** Fragmento **
Con burlas e indignación se viralizó en las redes sociales esa investigación que –a la sazón– pone de nuevo en tela de juicio la calidad académica que se imparte en las denominadas universidades de garaje.
Aparte del error gramatical del tema, la controversia se desparramó en virtud a que la homosexualidad dejó de ser abordada como un trastorno siquiátrico por la comunidad médica desde 1973. Hasta ese año, ser homosexual era visto por los siquiatras como una “perturbación sociopática de la personalidad”. Y fue el científico Dr. Robert Spitzer, quien permitió eliminar ese concepto del Manual de Diagnóstico y Estadístico de Enfermedades Mentales (DSM, por sus siglas en inglés).
Pero ese cambio de enfoque no llegó a la Unichaco. A través de un comunicado, subido a su página de Facebook ante el aluvión de críticas, la institución defendió que el trabajo en cuestión “se ajusta a los criterios científicos metodológicos y normativos cuyo objeto de estudio tiene base científica”. Piden disculpas, no obstante “ante la impresión” que provoca el título del tema, cuyo “error semántico desató la polémica”, refiere otra parte de la misiva divulgada en la tarde de ayer por el Consejo Superior de esa casa de estudios.
Aclaran que la Universidad fue creada por Ley Nº 3919, el 11 de noviembre de 2009, cuando tenía vigencia la Ley Nº 2520/06 que permitió la habilitación descontrolada de instituciones de nivel terciario.
La Licenciatura en Criminalística de la Unichaco no figura en el catálogo del Consejo Nacional de Educación Superior (Cones).
Ofrece también carreras del Salud, pero solo tiene habilitación para impartir licenciaturas en Administración de Empresas, Derecho y Contaduría Pública.

** Datos proporcionados **

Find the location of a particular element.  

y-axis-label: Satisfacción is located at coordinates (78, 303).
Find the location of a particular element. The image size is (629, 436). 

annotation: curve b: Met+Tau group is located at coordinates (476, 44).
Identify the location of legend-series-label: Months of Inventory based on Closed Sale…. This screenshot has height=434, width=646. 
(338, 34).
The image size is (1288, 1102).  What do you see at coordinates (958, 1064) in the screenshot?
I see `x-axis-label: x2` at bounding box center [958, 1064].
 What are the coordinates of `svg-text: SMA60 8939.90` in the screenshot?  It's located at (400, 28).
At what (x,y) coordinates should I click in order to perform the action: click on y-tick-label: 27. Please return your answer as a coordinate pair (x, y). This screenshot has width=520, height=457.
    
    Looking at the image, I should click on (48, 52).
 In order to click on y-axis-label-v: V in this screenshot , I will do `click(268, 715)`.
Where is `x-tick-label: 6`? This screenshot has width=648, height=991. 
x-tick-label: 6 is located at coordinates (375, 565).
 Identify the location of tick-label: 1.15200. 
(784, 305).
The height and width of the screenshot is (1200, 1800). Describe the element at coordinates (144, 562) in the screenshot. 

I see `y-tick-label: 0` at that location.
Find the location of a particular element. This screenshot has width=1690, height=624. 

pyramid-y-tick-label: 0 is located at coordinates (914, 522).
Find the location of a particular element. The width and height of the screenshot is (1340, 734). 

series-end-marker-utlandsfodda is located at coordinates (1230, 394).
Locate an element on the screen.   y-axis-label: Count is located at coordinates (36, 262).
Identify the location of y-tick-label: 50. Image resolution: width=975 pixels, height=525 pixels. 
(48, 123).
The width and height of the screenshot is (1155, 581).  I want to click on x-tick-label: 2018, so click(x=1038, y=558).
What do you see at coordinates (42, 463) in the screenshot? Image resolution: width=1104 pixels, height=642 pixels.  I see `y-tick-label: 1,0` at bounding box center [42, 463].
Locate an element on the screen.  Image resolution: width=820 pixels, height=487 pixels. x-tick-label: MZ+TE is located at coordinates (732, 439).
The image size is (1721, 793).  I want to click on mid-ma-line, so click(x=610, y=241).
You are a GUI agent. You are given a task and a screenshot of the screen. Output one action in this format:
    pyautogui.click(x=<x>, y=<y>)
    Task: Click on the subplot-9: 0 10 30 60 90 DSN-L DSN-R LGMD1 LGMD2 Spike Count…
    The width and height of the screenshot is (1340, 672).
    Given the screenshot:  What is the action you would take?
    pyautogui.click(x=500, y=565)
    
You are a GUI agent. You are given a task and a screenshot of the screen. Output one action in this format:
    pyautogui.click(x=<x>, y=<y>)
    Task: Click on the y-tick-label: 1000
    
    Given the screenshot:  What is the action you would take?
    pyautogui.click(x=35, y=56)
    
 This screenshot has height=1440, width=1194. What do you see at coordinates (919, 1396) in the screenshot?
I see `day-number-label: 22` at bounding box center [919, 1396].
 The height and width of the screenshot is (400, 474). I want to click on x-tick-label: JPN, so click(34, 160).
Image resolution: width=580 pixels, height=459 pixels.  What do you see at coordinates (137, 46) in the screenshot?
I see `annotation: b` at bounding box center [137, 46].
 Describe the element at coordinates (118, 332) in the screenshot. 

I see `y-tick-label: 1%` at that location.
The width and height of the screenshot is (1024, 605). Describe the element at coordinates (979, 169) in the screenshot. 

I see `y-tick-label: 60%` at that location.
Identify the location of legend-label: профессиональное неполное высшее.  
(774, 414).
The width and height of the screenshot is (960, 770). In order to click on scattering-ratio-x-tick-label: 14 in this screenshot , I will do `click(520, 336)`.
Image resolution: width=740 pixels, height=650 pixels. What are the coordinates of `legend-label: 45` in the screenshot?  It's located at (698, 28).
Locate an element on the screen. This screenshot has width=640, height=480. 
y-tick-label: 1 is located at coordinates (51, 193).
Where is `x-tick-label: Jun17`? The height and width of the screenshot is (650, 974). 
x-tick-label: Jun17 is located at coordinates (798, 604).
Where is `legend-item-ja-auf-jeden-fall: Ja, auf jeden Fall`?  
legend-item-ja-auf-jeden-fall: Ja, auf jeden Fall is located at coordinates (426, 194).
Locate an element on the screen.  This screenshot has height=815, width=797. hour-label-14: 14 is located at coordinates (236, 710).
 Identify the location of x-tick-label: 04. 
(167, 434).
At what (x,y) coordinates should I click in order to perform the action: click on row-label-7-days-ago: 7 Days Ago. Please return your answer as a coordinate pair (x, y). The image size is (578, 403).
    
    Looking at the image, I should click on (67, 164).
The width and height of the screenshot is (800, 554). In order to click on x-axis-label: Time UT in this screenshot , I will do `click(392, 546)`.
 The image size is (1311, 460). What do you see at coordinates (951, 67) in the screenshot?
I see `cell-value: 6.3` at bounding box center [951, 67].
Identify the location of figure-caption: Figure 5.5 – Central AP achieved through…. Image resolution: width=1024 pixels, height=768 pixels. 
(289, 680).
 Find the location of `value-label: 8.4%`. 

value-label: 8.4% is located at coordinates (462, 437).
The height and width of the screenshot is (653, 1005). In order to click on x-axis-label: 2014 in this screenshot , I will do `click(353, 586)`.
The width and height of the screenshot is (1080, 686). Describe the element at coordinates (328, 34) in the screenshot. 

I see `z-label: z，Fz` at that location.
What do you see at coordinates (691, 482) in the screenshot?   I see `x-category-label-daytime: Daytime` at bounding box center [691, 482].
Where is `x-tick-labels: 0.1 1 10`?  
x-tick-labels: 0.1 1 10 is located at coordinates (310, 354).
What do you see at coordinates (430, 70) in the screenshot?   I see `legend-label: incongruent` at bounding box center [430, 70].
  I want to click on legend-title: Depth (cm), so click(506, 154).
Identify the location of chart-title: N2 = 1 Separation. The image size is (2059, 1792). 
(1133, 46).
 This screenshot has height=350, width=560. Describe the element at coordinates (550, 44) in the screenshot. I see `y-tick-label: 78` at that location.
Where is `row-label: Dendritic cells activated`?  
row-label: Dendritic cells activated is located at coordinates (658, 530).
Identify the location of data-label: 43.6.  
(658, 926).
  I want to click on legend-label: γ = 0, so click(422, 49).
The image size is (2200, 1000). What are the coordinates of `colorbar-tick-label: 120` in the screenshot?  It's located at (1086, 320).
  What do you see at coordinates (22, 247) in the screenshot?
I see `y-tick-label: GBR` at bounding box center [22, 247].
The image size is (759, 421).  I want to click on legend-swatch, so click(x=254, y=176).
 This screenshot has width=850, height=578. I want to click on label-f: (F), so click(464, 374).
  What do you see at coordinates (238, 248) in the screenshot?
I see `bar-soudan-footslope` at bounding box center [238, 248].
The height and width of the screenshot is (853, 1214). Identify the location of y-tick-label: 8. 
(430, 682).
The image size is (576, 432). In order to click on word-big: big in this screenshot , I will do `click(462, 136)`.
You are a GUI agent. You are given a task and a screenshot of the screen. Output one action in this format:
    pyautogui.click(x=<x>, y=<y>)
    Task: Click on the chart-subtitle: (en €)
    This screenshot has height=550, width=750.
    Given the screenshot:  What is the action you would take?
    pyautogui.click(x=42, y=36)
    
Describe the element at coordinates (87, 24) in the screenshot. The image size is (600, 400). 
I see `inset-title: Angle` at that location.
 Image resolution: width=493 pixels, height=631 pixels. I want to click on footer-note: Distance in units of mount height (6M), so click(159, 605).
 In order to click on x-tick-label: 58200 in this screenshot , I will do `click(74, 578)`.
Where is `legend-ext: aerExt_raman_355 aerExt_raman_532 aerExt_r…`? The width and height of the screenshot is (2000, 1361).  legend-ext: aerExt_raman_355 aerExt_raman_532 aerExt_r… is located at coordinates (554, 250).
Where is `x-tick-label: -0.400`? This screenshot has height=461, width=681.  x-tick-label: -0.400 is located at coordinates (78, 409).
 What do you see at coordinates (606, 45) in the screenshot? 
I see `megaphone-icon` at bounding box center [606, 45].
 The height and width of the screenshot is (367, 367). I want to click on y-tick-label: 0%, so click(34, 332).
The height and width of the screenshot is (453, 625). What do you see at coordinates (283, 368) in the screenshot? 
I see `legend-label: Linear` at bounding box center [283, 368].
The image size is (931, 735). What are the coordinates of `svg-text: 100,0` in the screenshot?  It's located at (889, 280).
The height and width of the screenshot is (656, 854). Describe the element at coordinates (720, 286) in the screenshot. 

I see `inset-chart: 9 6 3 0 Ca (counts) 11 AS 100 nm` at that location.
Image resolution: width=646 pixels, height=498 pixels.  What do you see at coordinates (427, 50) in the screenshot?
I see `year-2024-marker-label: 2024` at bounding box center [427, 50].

** Instrucciones **
#1 Responde estas preguntas según el fragmento sobre la Unichaco:
(a) ¿Desde qué año la comunidad médica dejó de tratar la homosexualidad como un trastorno siquiátrico?
(b) ¿Por qué ley y en qué fecha se creó la universidad?
(c) ¿Qué licenciaturas tiene habilitadas para impartir?
#2 Transcribe tal cual el pasaje del fragmento sobre la Unichaco que va desde "La Licenciatura en" hasta "y Contaduría Pública.".
Los datos no tienen nada que ver con el fragmento.

** Respuestas por tarea **
#1
(a) Desde 1973.
(b) Por la Ley Nº 3919, el 11 de noviembre de 2009.
(c) Administración de Empresas, Derecho y Contaduría Pública.

#2
La Licenciatura en Criminalística de la Unichaco no figura en el catálogo del Consejo Nacional de Educación Superior (Cones).
Ofrece también carreras del Salud, pero solo tiene habilitación para impartir licenciaturas en Administración de Empresas, Derecho y Contaduría Pública.